Relationship between serum CXCL11 measurement and longitudinal decline in lung function. Thirty-three subjects were identified who experienced a decline in absolute FVC or DLCO of 10% or 15%, respectively, over the study period (5 years). Total time at risk for all subjects analyzed was 226 person-years. We used a Cox proportional hazard modeling that adjusted for age, race, sex, immunosuppression use, and initial radiographic burden of lung involvement as assessed by chest x-ray “Scadding Stage” to determine a hazard ratio for CXCL11. We also dichotomized subjects based on whether they had a CXCL11 level that was undetectable (<62.5 pg/mL, N = 37) or detectable (>62.5 pg/mL, N = 48).
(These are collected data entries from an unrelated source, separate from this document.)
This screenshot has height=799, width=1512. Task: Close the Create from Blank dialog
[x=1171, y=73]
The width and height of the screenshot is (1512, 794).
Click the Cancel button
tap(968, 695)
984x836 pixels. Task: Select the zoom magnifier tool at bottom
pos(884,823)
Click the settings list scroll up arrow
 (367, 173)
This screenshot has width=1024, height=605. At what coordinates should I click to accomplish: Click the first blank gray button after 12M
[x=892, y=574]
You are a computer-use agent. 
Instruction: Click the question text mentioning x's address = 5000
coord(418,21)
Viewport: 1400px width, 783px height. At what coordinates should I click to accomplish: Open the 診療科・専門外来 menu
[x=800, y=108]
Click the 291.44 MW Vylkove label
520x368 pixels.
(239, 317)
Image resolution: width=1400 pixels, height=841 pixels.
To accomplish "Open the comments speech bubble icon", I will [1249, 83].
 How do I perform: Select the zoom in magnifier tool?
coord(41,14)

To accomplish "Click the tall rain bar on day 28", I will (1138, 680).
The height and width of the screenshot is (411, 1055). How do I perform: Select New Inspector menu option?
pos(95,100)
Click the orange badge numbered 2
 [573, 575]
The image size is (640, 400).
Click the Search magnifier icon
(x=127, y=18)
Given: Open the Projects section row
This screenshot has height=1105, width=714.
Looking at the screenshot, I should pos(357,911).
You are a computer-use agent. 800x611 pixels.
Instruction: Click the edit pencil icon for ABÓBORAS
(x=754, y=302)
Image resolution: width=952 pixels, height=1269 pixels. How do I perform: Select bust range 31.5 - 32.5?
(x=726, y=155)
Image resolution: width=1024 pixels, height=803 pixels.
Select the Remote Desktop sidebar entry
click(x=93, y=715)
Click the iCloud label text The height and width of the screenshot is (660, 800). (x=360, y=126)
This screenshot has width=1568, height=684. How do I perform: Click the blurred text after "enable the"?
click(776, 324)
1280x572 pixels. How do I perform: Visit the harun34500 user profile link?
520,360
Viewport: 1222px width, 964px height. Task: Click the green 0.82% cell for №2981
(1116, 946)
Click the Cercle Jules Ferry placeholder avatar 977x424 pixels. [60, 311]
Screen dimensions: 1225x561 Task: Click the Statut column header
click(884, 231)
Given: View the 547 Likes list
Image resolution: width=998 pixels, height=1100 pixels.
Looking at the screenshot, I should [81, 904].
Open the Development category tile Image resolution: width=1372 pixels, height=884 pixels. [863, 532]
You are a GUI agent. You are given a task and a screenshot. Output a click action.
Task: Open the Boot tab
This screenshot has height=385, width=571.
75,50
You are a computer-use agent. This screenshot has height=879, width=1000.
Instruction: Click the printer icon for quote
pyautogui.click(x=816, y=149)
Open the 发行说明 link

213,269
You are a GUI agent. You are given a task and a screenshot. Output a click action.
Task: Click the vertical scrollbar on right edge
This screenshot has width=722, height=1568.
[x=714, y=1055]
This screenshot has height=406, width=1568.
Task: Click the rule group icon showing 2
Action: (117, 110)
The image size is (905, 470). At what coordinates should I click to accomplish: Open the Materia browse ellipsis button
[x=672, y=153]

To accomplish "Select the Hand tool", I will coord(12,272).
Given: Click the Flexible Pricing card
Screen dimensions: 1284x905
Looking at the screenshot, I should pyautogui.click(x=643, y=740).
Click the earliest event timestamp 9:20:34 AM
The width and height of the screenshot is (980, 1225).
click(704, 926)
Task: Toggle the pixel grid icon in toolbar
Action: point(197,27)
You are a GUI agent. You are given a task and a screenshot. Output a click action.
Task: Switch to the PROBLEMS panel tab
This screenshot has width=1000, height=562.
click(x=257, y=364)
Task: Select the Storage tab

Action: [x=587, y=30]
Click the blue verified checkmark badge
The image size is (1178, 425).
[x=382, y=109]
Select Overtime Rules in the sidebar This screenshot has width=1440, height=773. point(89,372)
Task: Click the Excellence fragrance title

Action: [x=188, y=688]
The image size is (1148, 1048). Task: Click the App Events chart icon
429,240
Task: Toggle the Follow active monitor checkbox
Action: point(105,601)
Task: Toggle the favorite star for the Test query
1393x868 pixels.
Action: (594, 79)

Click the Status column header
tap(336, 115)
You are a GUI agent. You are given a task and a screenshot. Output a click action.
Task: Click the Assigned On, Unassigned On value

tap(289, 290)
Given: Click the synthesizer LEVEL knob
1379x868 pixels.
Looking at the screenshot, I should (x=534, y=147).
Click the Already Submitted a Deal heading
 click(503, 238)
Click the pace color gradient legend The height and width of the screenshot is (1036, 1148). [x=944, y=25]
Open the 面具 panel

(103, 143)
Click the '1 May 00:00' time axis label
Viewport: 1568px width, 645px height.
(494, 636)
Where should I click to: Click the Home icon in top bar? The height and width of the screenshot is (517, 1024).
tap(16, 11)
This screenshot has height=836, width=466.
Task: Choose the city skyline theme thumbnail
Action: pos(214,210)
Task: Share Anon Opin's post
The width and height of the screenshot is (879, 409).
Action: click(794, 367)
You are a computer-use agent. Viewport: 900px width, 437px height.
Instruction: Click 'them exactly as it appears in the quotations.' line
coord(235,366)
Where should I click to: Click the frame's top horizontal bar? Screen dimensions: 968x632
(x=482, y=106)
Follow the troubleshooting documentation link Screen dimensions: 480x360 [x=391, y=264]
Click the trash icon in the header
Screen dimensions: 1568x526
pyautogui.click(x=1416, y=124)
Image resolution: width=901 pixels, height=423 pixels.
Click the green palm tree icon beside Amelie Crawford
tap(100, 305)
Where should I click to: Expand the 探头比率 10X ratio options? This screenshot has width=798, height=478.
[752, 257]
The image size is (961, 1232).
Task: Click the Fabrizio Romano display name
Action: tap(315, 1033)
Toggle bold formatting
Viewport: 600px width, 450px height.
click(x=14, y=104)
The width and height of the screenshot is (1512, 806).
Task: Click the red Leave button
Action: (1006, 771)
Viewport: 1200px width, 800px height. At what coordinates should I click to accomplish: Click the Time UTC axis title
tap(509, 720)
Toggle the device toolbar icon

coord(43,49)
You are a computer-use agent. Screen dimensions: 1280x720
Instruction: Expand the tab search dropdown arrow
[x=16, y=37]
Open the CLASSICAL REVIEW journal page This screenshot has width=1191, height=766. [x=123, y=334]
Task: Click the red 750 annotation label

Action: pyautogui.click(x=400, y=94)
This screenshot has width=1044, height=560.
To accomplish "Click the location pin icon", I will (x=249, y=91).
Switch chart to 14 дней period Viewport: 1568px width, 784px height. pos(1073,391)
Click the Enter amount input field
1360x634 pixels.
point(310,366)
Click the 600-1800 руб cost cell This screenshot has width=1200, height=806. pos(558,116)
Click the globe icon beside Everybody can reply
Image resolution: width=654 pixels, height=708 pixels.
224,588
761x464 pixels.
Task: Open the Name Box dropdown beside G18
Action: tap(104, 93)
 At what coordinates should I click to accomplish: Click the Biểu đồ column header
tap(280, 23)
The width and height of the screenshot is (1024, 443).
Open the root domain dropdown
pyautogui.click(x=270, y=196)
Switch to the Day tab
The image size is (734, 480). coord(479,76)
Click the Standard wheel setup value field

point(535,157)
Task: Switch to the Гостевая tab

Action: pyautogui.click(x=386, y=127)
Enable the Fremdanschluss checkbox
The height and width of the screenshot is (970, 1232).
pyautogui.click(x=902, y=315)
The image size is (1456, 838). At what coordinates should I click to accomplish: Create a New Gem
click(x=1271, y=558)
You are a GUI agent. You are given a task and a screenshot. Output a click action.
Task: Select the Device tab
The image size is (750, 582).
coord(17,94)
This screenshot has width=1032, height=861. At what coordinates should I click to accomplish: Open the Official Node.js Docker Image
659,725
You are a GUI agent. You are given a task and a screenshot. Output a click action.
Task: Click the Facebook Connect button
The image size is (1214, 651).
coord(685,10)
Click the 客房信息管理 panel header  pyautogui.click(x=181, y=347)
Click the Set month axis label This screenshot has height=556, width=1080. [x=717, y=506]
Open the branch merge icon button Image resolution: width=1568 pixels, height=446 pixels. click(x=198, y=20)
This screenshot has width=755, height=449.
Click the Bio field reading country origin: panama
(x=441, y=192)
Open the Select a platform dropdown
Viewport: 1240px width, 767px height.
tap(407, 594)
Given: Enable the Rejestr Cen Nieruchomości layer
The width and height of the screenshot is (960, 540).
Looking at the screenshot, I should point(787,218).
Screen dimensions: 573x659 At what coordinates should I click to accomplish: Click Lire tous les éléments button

Using this dichotomous designation, the adjusted log rank p-value was <0.001 and the HR was also statically significant (hazard ratio 2.5, 95% CI 1.1 – 5.7 p = 0.027). Data are displayed as adjusted survival curves for detectable versus undetectable CXCL11 levels. Abbreviations: DLCO = Diffusing Capacity for Carbon Monoxide, FVC = Forced Vital Capacity, HR = hazard ratio.